[Saved data entries]
□ □ □ □ □

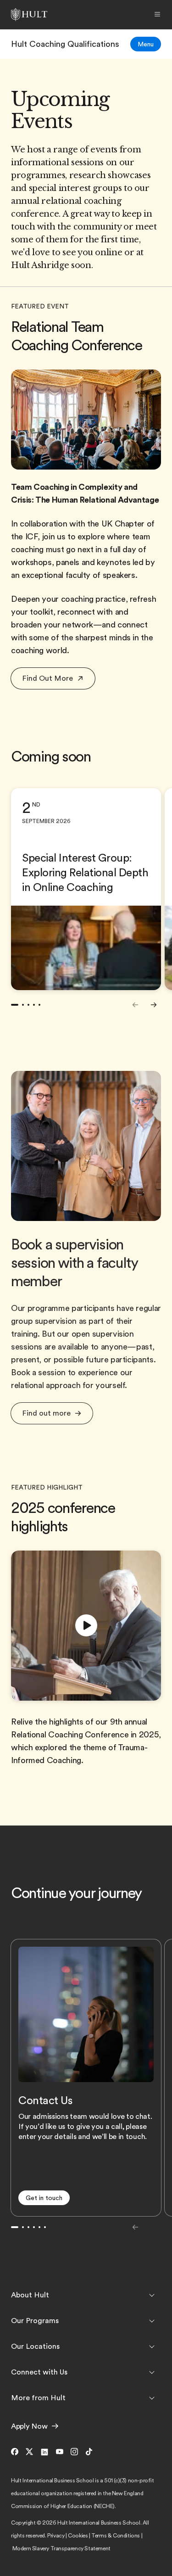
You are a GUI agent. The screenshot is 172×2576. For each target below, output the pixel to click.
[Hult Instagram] (74, 2452)
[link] (65, 44)
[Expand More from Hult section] (152, 2398)
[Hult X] (29, 2452)
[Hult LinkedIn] (44, 2452)
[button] (53, 678)
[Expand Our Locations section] (152, 2346)
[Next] (153, 1004)
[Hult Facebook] (16, 2452)
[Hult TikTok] (89, 2452)
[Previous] (135, 1004)
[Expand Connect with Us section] (152, 2372)
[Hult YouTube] (59, 2452)
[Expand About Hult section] (152, 2295)
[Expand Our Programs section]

□ □ □ □ □

(EXERCISE DETAILS): Exactly as written, copy the entries above without their pictures.

(REPLY TO THE TASK):
You are a GUI agent. The screenshot is 172×2576. For each target below, output the pixel to click.
[Hult Instagram] (74, 2452)
[link] (65, 44)
[Expand More from Hult section] (152, 2398)
[Hult X] (29, 2452)
[Hult LinkedIn] (44, 2452)
[button] (53, 678)
[Expand Our Locations section] (152, 2346)
[Next] (153, 1004)
[Hult Facebook] (16, 2452)
[Hult TikTok] (89, 2452)
[Previous] (135, 1004)
[Expand Connect with Us section] (152, 2372)
[Hult YouTube] (59, 2452)
[Expand About Hult section] (152, 2295)
[Expand Our Programs section]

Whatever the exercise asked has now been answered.